[[ Supplied passage open ]]

So, is it for you? It’s certainly enticing. Think back on all of the negative events associated with the death of your loved one that continue to be part of your grief. Like many people, you may have said at some point, “I wish this would all just go away.” So, let’s look at how that might work. You walk into a lab. (You didn’t think they were going to let you do this at home, did you?) You are introduced to the staff who explains the process. You sit down with a therapist, swallow the pill and begin to tell the traumatic events surrounding the death of your loved one. As you tell the story, the emotions well up within you. It almost feels like you are living this hell all over again as you recount some of the following:

The first moment you realized that death was imminent or had occurred.

The scorching pain as you realized that this was no dream.

The people who were of comfort and those who were less so.

The places related to the death, perhaps a room in a house, a building,

a hospital, a funeral home, a neighborhood.

[[ Supplied passage closed ]]
[[ Data listing open ]]

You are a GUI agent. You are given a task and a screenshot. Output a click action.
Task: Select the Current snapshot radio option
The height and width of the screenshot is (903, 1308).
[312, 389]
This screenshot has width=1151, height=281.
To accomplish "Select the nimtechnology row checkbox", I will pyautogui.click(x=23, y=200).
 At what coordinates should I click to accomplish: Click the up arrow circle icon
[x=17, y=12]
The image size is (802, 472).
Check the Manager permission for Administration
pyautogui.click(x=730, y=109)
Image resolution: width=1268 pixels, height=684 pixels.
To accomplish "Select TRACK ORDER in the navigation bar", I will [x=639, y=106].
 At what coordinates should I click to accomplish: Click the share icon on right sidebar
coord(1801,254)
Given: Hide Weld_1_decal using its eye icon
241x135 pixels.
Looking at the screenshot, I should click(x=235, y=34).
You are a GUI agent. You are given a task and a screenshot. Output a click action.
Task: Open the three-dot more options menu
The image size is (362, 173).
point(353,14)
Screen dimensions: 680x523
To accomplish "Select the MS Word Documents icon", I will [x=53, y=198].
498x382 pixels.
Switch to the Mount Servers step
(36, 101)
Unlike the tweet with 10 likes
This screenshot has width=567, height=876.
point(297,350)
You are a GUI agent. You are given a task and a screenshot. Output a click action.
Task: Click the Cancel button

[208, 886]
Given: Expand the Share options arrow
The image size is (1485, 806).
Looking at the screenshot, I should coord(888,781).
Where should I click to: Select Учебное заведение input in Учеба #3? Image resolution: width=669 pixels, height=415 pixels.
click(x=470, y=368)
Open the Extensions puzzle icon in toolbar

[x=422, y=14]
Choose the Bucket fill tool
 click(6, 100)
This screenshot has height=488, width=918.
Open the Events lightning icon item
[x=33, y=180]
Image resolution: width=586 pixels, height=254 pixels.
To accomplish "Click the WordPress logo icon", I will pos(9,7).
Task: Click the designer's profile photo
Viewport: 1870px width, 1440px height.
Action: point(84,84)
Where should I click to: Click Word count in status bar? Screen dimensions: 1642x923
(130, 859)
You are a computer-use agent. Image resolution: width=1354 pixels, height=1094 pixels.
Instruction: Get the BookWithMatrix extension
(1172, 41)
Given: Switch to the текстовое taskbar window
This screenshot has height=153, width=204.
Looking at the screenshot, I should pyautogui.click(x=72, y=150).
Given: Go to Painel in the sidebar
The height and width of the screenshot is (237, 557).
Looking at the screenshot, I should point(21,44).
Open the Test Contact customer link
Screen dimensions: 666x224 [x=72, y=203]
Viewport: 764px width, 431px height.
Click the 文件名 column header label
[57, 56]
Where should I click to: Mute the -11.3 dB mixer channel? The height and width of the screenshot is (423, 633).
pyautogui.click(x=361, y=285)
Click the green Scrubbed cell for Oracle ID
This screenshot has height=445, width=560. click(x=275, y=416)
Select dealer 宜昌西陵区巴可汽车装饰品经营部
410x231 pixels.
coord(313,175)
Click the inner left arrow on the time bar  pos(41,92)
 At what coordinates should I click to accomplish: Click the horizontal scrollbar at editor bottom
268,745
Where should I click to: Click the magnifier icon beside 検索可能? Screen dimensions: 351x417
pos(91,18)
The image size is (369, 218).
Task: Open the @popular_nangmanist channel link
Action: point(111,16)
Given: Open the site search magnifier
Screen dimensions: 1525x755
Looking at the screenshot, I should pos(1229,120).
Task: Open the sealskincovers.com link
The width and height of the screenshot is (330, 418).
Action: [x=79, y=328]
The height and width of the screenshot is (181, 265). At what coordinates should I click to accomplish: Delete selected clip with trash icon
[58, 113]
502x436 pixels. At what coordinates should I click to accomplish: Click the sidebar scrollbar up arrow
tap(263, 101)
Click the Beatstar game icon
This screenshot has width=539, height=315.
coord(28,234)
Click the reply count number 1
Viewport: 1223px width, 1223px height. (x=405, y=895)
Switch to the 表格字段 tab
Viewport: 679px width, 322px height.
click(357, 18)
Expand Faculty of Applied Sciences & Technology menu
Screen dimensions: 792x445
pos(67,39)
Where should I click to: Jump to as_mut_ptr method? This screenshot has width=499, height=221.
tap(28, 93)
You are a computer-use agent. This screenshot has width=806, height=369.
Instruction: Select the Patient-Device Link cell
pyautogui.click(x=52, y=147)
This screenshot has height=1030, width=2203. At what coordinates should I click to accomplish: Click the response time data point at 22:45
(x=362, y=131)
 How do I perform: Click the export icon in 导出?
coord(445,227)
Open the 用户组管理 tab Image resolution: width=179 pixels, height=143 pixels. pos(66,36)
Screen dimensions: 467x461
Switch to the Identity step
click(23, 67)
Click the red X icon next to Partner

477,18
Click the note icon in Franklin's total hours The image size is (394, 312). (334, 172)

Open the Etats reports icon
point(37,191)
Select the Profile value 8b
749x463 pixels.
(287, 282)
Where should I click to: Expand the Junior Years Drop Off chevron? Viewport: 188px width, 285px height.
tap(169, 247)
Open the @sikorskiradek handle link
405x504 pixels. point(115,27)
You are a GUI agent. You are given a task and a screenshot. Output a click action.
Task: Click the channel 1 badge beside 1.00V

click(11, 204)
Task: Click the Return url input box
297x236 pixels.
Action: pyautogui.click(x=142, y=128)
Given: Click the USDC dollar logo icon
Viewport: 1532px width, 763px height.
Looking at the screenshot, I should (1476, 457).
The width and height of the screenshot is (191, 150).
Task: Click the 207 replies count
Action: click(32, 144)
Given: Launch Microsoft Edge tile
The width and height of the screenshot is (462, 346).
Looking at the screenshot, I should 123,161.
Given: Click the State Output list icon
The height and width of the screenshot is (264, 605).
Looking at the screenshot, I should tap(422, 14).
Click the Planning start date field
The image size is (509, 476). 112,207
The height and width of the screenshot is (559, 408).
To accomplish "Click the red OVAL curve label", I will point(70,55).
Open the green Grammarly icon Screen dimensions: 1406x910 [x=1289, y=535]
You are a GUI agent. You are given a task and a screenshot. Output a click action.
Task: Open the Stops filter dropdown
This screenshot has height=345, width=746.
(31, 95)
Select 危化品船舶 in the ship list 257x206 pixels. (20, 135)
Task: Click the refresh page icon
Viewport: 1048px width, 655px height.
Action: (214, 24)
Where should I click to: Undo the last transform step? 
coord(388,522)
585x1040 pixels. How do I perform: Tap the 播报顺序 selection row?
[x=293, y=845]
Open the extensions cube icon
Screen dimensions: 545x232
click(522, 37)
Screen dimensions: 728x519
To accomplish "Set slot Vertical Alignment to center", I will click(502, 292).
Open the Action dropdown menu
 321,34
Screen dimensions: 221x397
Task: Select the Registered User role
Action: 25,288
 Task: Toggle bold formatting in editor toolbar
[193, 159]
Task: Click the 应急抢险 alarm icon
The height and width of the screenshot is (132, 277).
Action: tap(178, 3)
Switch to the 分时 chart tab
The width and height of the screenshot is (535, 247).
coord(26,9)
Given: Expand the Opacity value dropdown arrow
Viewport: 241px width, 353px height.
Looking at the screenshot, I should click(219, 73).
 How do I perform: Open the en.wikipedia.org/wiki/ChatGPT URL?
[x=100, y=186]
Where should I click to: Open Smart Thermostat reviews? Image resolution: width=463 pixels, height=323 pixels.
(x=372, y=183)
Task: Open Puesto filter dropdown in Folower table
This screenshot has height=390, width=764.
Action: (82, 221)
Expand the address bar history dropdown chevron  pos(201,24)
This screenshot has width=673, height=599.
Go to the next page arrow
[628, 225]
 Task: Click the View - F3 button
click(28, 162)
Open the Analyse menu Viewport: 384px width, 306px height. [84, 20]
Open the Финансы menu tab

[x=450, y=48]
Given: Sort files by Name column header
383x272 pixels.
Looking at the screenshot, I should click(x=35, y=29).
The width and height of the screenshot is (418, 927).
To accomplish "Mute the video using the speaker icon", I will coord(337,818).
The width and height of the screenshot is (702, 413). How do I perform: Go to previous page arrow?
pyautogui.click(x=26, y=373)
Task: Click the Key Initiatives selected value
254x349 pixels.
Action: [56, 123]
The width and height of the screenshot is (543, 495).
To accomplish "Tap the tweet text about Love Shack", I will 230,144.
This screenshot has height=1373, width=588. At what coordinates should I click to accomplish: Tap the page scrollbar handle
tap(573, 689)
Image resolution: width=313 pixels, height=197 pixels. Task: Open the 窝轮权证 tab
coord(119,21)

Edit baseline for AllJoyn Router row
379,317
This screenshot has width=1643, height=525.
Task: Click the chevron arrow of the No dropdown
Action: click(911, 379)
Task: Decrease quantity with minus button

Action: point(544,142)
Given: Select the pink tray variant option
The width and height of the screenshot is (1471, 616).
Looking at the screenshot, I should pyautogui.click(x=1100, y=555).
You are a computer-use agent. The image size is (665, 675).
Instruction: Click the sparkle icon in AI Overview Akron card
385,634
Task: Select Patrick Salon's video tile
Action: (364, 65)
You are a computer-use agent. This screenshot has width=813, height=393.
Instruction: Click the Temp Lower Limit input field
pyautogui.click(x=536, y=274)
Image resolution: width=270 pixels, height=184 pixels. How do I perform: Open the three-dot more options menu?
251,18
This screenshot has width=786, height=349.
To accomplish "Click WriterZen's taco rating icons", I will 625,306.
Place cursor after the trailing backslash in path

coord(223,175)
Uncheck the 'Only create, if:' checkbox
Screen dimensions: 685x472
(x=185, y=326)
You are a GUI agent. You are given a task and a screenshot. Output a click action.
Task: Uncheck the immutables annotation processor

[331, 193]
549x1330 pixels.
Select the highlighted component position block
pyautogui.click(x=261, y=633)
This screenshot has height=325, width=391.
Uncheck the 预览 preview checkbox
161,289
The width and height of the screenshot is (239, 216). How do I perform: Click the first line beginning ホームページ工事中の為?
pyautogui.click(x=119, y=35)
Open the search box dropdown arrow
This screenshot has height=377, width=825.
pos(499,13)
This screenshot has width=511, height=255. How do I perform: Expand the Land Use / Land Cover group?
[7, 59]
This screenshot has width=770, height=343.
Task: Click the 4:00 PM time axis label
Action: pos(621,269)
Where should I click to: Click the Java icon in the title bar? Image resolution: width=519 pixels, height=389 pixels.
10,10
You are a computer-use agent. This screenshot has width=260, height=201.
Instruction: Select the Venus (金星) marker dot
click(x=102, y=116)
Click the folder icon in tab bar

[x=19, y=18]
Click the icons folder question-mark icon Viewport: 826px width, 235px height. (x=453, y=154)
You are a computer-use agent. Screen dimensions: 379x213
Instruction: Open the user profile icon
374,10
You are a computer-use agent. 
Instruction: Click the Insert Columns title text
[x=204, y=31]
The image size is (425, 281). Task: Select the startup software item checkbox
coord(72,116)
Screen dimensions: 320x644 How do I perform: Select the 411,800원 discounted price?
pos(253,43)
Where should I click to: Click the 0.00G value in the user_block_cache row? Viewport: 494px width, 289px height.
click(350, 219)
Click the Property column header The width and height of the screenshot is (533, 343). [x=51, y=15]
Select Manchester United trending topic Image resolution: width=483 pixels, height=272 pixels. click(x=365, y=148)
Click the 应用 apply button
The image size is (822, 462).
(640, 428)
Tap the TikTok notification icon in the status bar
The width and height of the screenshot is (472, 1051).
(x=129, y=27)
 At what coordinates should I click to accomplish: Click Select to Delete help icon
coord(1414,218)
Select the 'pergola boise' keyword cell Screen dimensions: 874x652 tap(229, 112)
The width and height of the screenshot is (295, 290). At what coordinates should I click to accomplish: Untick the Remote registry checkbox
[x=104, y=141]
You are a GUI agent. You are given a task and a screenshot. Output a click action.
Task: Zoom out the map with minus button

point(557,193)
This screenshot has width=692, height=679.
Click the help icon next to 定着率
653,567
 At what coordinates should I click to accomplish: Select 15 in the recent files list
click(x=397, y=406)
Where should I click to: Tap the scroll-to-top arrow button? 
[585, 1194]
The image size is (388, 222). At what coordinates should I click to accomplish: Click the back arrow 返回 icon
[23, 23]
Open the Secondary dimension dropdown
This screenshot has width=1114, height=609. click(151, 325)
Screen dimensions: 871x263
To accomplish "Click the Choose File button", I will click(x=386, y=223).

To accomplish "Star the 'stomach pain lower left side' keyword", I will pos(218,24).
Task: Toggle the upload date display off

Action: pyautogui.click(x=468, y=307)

[[ Data listing closed ]]

Prompt — Please update the passage on grief, starting with "The first moment" and going on through "were less so.", with "scorching" replaced by "searing".

Written solution —
The first moment you realized that death was imminent or had occurred.

The searing pain as you realized that this was no dream.

The people who were of comfort and those who were less so.